Apotheke 2035? Schon heute in Dänemark!
Eine Tätigkeit als Apotheker:in in Dänemark ist eine innovative Reise in die Apothekenlandschaft von Deutschland in vermutlich 10 Jahren. Für PTA gibt es allerdings erst Perspektiven nach einer Umschulung.

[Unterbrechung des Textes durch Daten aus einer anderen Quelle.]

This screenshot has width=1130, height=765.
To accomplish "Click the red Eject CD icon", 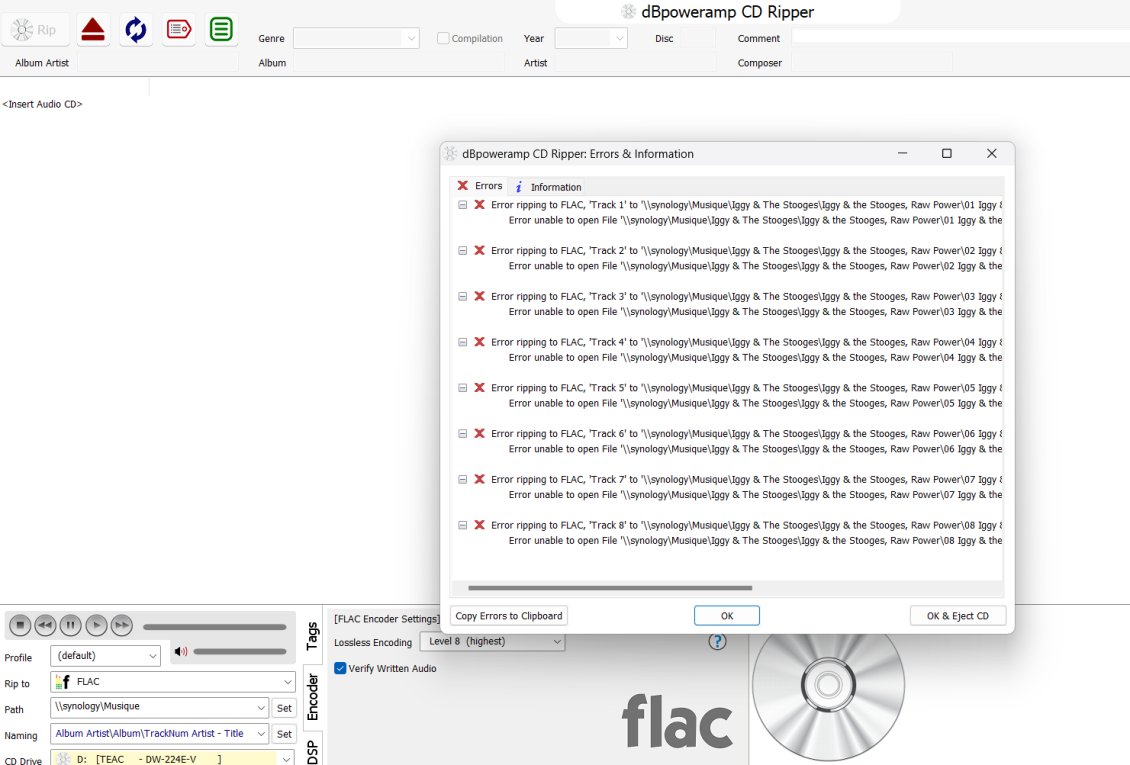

In unserer kleinen Auslandsserie werfen wir einen Blick über den Tellerrand und stellen vor, wie Kolleginnen und Kollegen im Ausland arbeiten. Den Anfang haben die Schweiz und Österreich gemacht. Heute kommt Teil III – diesmal berichten wir über Dänemark. Dazu haben wir mit der zugewanderten Apothekerin Franziska Wolther* aus Deutschland gesprochen, die in Dänemark eine Apotheke leitet. Sie gibt uns spannende Einblicke und berichtet von Unterschieden zum deutschen System.
Vorreiter in Digitalisierung und Gesundheitsversorgung
In Dänemark geht es im Vergleich zu vielen Ländern Europas vergleichweise innovativ und sozial zu. Das Land gilt in Europa als Vorreiter in Sachen Digitalisierung und Sozialleistungen. Im Apothekenbereich liegt Dänemark laut Experten rund zehn Jahre vor Deutschland. So ist hier seit 2005 das E-Rezept bereits etabliert, das vom Arzt bzw. von der Ärztin elektronisch in die Datenbank FMK „Fælles Medicinkort“ gestellt wird. Die Apotheken rufen das Rezept ab und Patient:innen können ihre Rezepte online über das Portal Sundhed.dk einsehen. Papierrezepte für Patient:innen sind daher in Dänemark eher die Ausnahme als die Regel.
Für Apothekenmitarbeitende aus Deutschland heißt dies, mit einem Gesundheitssystem konfrontiert zu werden, das höchste Qualität bietet. Nicht nur beim E-Rezept gilt Dänemark als pharmazeutisch in der EU fortschrittlichstes Land.
Auch hinsichtlich Sozialleistungen und Familienleistungen kann Dänemark als Vorzeigeland gelten, in dem Eltern von Kindergärten sogar Mittagsmahlzeiten-to-go vorbereitet bekommen und auch in den Ferien selbstverständlich ist, dass ihre Kinder bis abends betreut werden.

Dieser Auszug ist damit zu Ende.